INPUT MATERIAL start

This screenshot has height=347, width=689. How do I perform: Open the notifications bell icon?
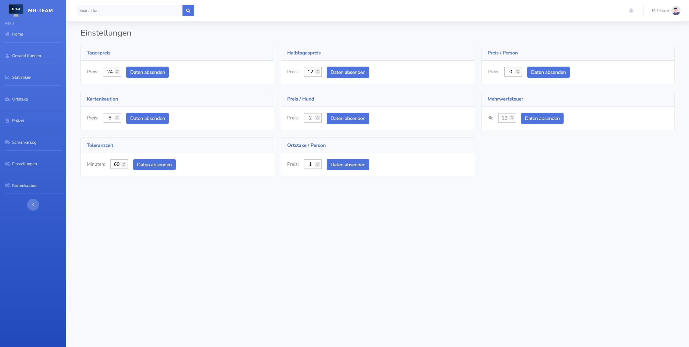(631, 11)
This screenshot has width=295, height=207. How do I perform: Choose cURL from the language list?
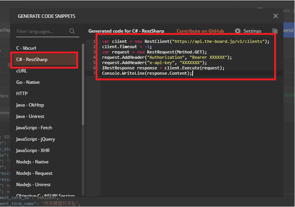tap(22, 71)
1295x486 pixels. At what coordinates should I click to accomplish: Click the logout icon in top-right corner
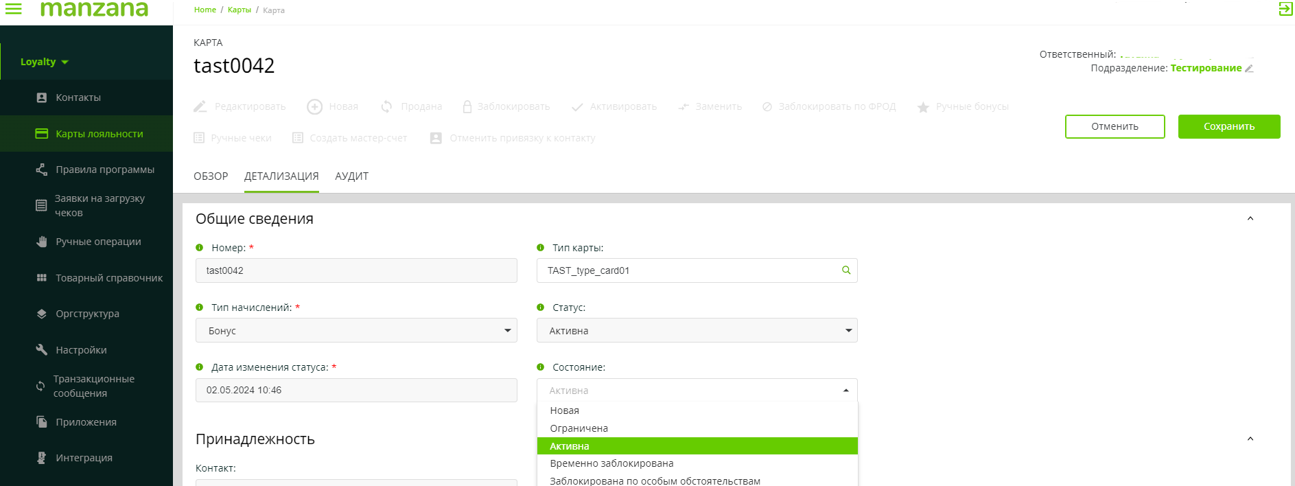click(1285, 10)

INPUT MATERIAL end

### DO THIS
Copy the text lines of all three items exactly as they appear, leaving the pictures out of your answer.

### THE RESPONSE
This screenshot has height=347, width=689. How do I perform: Open the notifications bell icon?
(631, 11)
This screenshot has width=295, height=207. How do I perform: Choose cURL from the language list?
tap(22, 71)
1295x486 pixels. At what coordinates should I click to accomplish: Click the logout icon in top-right corner
click(1285, 10)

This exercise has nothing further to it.